* Given records:
=-=-=-=-=
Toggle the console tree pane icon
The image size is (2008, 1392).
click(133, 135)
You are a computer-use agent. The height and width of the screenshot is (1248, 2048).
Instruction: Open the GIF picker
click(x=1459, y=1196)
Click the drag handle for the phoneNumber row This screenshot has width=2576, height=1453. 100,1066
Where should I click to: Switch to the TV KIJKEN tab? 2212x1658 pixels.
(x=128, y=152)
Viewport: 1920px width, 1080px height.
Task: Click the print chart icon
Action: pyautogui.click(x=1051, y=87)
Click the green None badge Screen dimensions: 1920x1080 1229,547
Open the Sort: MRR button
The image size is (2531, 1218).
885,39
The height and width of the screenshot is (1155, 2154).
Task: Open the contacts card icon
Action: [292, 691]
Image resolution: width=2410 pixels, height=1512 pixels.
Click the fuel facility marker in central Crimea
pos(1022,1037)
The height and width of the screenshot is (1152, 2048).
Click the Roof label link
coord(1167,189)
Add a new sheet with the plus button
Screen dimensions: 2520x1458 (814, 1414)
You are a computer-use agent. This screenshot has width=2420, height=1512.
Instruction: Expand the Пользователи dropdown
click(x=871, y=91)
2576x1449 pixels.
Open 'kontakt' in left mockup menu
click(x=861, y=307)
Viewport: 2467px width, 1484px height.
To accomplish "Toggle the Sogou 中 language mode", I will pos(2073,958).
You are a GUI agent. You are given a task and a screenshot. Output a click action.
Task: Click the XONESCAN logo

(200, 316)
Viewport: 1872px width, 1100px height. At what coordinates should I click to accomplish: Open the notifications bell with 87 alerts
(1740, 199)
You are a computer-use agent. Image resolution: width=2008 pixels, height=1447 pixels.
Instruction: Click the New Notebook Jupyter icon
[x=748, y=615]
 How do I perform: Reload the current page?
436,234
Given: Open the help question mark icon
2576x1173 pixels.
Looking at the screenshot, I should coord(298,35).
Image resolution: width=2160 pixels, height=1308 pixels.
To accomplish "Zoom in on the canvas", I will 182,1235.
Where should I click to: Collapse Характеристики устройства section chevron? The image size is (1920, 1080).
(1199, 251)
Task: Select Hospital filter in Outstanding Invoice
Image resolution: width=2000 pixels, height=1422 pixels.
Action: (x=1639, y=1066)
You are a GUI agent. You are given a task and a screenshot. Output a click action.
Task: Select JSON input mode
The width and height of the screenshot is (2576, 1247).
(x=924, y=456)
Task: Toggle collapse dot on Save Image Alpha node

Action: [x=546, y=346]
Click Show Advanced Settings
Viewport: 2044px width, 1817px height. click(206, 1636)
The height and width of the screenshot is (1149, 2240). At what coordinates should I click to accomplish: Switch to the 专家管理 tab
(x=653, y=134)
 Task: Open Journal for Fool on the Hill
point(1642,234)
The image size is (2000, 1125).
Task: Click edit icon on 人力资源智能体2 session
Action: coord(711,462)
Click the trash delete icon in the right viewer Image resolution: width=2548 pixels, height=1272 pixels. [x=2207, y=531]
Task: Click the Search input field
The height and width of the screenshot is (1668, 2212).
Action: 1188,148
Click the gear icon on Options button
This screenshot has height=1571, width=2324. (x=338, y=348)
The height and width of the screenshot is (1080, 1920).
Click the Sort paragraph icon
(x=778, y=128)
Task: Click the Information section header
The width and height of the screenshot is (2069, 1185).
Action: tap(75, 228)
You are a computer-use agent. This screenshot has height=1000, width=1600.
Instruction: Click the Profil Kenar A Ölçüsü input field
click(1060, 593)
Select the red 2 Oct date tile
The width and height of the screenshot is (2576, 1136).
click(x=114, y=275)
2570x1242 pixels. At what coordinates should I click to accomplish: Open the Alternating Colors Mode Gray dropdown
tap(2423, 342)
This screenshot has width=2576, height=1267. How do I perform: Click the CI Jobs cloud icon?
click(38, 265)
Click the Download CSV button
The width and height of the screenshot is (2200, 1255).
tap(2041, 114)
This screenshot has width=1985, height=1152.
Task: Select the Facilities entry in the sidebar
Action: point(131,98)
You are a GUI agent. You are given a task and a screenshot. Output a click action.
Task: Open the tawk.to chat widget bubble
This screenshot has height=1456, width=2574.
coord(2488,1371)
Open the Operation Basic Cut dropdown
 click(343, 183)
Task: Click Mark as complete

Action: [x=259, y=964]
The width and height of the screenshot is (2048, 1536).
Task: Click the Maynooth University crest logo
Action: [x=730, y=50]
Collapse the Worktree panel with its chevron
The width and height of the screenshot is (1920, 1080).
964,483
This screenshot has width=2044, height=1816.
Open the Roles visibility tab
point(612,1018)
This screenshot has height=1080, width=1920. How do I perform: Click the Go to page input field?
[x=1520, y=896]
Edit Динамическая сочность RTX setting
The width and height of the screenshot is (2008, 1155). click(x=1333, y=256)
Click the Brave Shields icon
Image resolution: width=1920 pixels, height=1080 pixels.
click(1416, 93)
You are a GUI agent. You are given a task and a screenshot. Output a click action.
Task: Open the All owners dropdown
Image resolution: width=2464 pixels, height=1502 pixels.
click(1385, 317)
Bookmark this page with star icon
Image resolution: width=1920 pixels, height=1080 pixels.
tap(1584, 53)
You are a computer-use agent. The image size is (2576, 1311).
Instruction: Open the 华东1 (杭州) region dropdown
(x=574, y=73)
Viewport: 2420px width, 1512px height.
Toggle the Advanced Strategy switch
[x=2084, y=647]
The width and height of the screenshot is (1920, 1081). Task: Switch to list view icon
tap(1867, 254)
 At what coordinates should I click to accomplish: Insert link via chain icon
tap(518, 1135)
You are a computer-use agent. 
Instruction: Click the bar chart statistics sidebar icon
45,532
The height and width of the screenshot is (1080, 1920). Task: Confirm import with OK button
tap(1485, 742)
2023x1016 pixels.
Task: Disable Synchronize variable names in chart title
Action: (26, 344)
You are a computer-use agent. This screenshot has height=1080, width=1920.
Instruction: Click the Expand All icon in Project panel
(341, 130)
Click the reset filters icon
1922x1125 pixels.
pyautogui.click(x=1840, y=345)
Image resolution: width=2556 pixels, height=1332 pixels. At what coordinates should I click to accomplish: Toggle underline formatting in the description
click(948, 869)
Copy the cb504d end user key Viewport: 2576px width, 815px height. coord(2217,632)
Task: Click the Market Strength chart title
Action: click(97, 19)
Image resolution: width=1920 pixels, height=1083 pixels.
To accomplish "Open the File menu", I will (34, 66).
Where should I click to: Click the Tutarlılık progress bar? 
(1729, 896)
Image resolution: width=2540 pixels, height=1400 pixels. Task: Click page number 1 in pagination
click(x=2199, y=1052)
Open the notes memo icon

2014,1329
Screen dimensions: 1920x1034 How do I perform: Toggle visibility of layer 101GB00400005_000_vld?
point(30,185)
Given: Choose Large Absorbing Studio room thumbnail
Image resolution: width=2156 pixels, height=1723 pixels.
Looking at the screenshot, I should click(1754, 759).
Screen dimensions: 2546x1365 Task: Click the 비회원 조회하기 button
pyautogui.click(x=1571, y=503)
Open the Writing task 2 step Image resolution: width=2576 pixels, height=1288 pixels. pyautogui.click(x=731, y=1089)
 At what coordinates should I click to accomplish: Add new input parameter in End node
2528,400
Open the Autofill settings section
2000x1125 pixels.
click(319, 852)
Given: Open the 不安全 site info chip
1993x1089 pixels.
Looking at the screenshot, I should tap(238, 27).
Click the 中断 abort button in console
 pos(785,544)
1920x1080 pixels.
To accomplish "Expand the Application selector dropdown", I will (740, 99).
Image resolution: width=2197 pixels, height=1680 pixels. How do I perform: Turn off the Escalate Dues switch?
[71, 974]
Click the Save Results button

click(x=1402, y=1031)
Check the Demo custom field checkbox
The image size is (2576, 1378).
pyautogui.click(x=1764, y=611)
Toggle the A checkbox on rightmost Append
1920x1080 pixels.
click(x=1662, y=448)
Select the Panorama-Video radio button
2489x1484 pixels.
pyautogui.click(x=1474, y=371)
=-=-=-=-=
* Aim of the exercise:
In the listing above, find the line with "Toggle the Advanced Strategy switch" and the line with "Given: Choose Large"; output exactly those lines and all lines between them.

* Answer to this task:
Toggle the Advanced Strategy switch
[x=2084, y=647]
The width and height of the screenshot is (1920, 1081). Task: Switch to list view icon
tap(1867, 254)
 At what coordinates should I click to accomplish: Insert link via chain icon
tap(518, 1135)
You are a computer-use agent. 
Instruction: Click the bar chart statistics sidebar icon
45,532
The height and width of the screenshot is (1080, 1920). Task: Confirm import with OK button
tap(1485, 742)
2023x1016 pixels.
Task: Disable Synchronize variable names in chart title
Action: (26, 344)
You are a computer-use agent. This screenshot has height=1080, width=1920.
Instruction: Click the Expand All icon in Project panel
(341, 130)
Click the reset filters icon
1922x1125 pixels.
pyautogui.click(x=1840, y=345)
Image resolution: width=2556 pixels, height=1332 pixels. At what coordinates should I click to accomplish: Toggle underline formatting in the description
click(948, 869)
Copy the cb504d end user key Viewport: 2576px width, 815px height. coord(2217,632)
Task: Click the Market Strength chart title
Action: click(97, 19)
Image resolution: width=1920 pixels, height=1083 pixels.
To accomplish "Open the File menu", I will (34, 66).
Where should I click to: Click the Tutarlılık progress bar? 
(1729, 896)
Image resolution: width=2540 pixels, height=1400 pixels. Task: Click page number 1 in pagination
click(x=2199, y=1052)
Open the notes memo icon

2014,1329
Screen dimensions: 1920x1034 How do I perform: Toggle visibility of layer 101GB00400005_000_vld?
point(30,185)
Given: Choose Large Absorbing Studio room thumbnail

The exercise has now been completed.